---------- Фрагмент текста

Самуил Лурье - Изломанный аршин: трактат с примечаниями
Тут он опомнился. Сколько лишних слов. Сколько чувств. Сдавшемуся блудному сыну чувство полагается одно: почтительность (и в ней — два оттенка: сокрушение и ликование). Парной телятиной угощают не того, кто грузит своими проблемами владельца стад. Празднество «воскресения из непочтительных» — не омрачай, не омрачай. Переписать высокопарней.
Однако не тотчас. Вообще, не с этого надо было начинать. А вот с чего:
«Mon Général!
С крайним смущением обращаюсь я к Власти в обстоятельствах чисто личных, но положение моё и участие, которое вам угодно было выказывать ко мне до настоящего времени, обязывает меня к этому.
(Как мила эта искренность! эта доверчивость! эта серьёзность.)
— Мне предстоит женитьба на м-ль Гончаровой, которую вы, вероятно, видели в Москве: я получил её согласие и согласие её матери;
(Ух ты! Это же, можно сказать, жребий брошен, Рубикон перейдён, корабли сожжены. О таких событиях своей жизни совершеннолетний дворянин поистине обязан извещать госбезопасность, а через неё — национального лидера. Хотя бы и задним числом: вдруг они ещё не в курсе. А теперь — к делу: что нужно-то?)

--------------------
---------- Данные

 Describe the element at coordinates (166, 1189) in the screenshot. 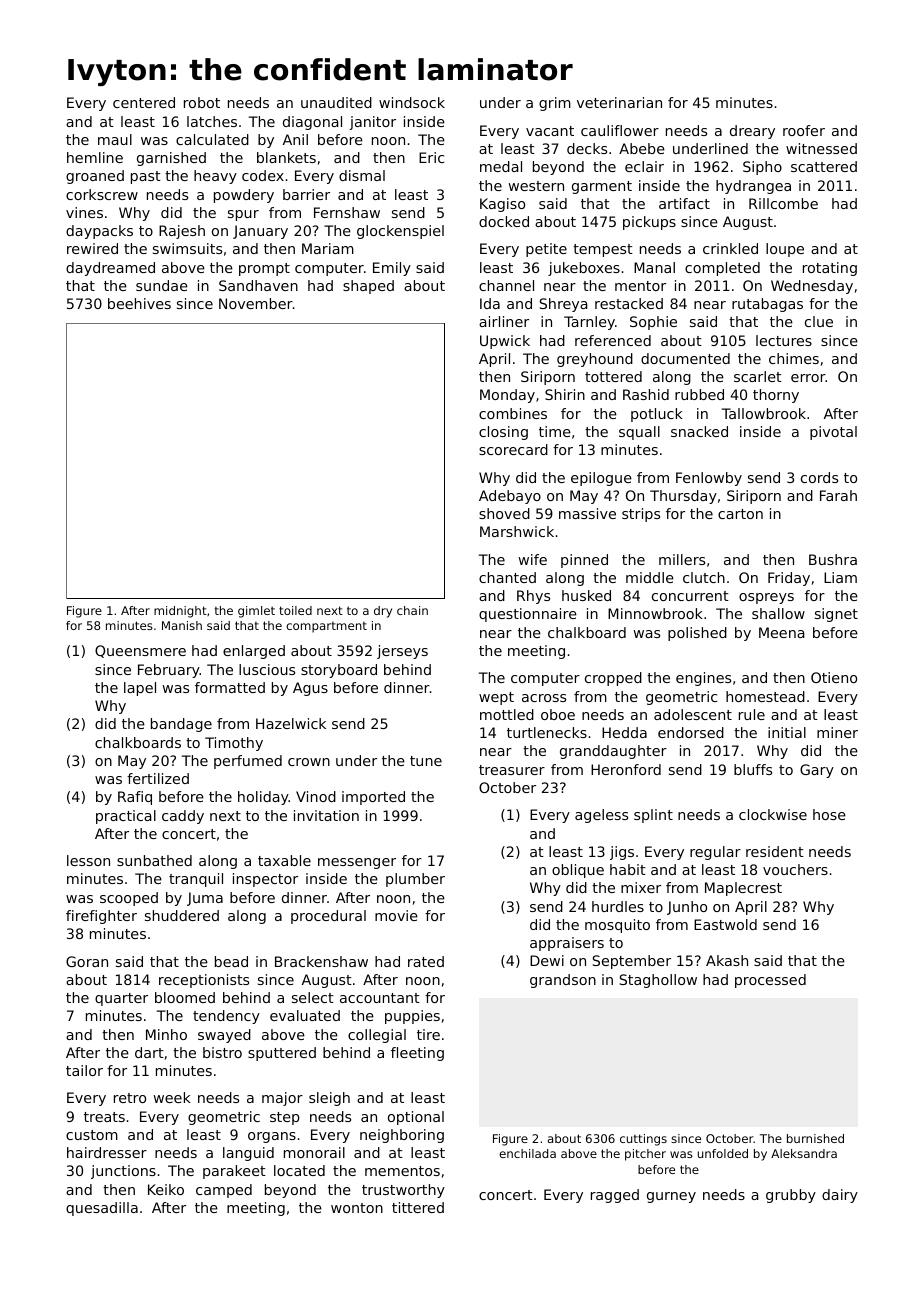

--------------------

Что нужно сделать:
A - Чьё согласие, как сказано в письме из отрывка «Изломанного аршина», уже получено?
B - Продолжите отрывок из «Изломанного аршина» с того места, на котором он обрывается.

Ответы к заданиям:
A - Согласие м-ль Гончаровой и согласие её матери.

B -
…два возражения были мне при этом сделаны: моё имущественное состояние и положение моё по отношению к правительству. Что касается состояния, то я мог ответить, что оно достаточно, благодаря Его Величеству, который дал мне способы жить честно своим трудом.
(Эту фразу отчеркните на полях красным карандашом, будьте добры.)
Что же касается моего положения, то я не мог скрыть, что оно фальшиво и сомнительно. Я исключён из службы в 1824 году, — и это пятно остаётся на мне.
(Ай-я-яй. Чем же смыть пятно? Зачислить опять в ряды?)
Выйдя из Лицея в 1817 году с чином 10 класса, я так и не получил двух чинов, которые следовали мне по праву: начальники мои не представляли меня, а я сам не позаботился о том, чтобы им о сём напомнить. Ныне, несмотря на всё моё доброе желание, мне было бы тягостно вновь поступить на службу. Место совершенно подчинённое, каковое позволяет мне занять мой чин, не может быть для меня подходящим. Оно отвлекло бы меня от моих литературных занятий, которые дают мне средства к жизни, и доставило бы мне лишь бесцельные и бесполезные хлопоты. Итак, мне не должно вовсе об этом и думать.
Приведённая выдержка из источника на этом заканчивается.